* INSTRUCTIONS FOR THE TASK
Within the data below, state how many lines contain the string "computer". Provide the number only.

Pixel coordinate grounding data
=== Begin Enclosure ===
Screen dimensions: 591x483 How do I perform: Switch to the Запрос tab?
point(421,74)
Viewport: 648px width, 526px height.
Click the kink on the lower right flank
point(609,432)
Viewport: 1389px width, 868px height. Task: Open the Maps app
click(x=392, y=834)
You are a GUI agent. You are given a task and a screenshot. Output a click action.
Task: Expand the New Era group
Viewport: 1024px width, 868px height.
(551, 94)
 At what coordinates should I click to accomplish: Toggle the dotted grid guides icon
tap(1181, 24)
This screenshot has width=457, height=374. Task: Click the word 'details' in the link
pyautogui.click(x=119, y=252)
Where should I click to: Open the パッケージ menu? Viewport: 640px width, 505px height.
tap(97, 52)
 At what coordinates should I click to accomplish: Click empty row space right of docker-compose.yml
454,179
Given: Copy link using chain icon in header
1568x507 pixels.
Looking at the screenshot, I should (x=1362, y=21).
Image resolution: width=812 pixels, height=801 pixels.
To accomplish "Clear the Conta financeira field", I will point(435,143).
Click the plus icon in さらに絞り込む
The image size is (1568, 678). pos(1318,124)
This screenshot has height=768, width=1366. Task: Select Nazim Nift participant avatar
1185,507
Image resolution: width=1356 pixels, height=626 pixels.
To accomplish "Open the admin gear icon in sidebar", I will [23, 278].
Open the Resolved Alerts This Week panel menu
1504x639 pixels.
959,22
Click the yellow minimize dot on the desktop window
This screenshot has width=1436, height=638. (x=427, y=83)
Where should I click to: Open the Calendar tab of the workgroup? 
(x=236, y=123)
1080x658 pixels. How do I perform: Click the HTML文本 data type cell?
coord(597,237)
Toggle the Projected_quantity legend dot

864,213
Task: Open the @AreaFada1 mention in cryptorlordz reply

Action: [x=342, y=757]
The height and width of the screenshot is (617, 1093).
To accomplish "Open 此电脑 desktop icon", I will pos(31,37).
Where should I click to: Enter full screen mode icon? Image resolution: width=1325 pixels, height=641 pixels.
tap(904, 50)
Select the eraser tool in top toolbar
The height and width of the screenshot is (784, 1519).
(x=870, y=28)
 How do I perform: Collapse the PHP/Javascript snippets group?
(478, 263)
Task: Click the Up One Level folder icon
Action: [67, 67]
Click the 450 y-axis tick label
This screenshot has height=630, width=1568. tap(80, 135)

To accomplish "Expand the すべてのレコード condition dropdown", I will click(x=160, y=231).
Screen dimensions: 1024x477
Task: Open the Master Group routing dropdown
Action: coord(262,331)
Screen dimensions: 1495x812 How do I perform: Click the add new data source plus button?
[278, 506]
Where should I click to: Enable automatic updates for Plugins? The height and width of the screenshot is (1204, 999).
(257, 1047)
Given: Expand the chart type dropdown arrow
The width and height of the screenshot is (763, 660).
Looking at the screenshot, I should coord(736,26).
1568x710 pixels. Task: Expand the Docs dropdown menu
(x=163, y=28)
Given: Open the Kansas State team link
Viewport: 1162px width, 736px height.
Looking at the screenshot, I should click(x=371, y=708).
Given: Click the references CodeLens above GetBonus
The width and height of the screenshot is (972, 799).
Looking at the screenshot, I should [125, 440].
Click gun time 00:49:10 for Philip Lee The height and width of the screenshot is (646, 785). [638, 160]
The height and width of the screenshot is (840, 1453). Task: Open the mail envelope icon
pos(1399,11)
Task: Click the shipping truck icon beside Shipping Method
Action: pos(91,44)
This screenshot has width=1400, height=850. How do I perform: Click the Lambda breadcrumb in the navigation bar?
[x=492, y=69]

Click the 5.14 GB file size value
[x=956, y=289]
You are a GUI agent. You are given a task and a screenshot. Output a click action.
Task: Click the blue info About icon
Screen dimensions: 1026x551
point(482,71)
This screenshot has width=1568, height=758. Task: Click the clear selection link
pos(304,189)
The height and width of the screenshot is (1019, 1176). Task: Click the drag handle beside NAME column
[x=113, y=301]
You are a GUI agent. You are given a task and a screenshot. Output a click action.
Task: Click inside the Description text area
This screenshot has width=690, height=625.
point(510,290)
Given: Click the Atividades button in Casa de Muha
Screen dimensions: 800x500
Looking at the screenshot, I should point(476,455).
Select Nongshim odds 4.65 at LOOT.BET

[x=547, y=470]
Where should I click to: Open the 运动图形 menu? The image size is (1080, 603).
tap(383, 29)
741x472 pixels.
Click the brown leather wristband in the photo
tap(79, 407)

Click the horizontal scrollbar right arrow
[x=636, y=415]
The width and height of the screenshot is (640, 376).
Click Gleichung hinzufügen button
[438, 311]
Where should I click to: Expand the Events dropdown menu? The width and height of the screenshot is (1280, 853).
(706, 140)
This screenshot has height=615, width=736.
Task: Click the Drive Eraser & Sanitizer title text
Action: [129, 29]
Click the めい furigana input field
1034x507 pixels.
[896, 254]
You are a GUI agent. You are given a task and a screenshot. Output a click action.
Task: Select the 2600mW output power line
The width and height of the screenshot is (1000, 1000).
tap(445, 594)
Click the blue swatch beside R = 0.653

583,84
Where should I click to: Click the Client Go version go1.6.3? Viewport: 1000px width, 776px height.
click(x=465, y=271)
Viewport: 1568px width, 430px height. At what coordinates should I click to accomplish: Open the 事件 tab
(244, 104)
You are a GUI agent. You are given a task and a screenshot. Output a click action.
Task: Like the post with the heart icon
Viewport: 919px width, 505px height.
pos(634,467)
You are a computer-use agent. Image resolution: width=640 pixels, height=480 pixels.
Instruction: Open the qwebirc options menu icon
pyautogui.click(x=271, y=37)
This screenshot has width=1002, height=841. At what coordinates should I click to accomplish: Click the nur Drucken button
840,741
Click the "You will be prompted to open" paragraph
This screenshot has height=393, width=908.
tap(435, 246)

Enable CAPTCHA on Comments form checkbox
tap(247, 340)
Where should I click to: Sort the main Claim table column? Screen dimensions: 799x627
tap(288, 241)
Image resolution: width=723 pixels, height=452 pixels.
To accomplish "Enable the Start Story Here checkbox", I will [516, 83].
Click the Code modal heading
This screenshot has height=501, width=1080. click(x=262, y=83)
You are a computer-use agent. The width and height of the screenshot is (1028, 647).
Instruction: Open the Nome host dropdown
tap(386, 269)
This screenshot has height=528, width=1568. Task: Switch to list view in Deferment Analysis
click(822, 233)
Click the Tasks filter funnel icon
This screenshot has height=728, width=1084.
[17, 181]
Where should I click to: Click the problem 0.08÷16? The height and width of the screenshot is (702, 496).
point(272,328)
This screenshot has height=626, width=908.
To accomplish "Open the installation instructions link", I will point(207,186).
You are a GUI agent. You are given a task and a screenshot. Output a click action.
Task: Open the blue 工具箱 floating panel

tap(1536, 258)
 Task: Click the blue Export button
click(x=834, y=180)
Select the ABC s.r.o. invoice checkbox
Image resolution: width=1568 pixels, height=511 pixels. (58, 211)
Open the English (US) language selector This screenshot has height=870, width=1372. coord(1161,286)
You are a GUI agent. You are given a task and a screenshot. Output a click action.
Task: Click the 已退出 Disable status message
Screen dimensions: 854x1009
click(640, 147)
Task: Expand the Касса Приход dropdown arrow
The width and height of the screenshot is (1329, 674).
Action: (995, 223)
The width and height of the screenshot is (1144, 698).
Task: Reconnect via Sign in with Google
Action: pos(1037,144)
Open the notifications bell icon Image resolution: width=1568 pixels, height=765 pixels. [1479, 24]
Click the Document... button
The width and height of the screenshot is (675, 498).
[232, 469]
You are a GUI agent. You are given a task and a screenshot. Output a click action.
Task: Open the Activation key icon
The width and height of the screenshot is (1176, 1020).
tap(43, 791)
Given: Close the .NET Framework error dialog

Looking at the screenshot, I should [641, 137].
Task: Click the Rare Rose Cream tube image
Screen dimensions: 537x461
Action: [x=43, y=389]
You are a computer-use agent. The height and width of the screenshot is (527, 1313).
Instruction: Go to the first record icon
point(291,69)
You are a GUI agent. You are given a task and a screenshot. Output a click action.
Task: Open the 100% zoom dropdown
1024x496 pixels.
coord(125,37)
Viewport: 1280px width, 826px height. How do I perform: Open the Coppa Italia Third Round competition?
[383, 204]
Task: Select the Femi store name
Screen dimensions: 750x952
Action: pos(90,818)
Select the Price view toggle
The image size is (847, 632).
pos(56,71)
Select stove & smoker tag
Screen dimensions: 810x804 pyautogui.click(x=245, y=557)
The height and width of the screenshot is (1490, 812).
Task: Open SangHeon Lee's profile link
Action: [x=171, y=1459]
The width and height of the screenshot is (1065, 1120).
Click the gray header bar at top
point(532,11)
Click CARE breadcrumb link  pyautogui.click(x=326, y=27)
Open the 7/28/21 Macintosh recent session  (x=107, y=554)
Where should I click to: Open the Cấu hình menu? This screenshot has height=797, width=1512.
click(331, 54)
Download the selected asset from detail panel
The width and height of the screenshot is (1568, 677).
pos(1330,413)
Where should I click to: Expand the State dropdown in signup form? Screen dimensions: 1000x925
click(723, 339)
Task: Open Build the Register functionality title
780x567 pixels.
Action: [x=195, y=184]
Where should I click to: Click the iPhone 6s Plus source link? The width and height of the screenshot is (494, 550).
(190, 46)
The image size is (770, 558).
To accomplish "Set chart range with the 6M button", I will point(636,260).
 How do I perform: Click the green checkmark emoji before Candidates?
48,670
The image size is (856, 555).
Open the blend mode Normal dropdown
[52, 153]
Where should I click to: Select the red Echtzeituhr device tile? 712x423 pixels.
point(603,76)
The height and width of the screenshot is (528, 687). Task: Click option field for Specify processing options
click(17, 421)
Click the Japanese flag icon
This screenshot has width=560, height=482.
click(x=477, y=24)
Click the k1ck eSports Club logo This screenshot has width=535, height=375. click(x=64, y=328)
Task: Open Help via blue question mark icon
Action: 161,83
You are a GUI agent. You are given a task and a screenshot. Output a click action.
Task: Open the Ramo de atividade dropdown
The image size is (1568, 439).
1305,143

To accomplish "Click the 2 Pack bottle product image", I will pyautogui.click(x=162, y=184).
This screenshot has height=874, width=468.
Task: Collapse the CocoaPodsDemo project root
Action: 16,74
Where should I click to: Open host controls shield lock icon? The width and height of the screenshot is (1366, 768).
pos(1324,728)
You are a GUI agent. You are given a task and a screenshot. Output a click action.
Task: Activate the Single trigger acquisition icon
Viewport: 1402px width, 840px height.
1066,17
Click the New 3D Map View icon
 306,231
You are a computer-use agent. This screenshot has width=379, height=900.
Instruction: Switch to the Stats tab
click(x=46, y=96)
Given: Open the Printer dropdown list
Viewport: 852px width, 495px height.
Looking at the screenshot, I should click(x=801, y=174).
=== End Enclosure ===
* ANSWER SPACE
4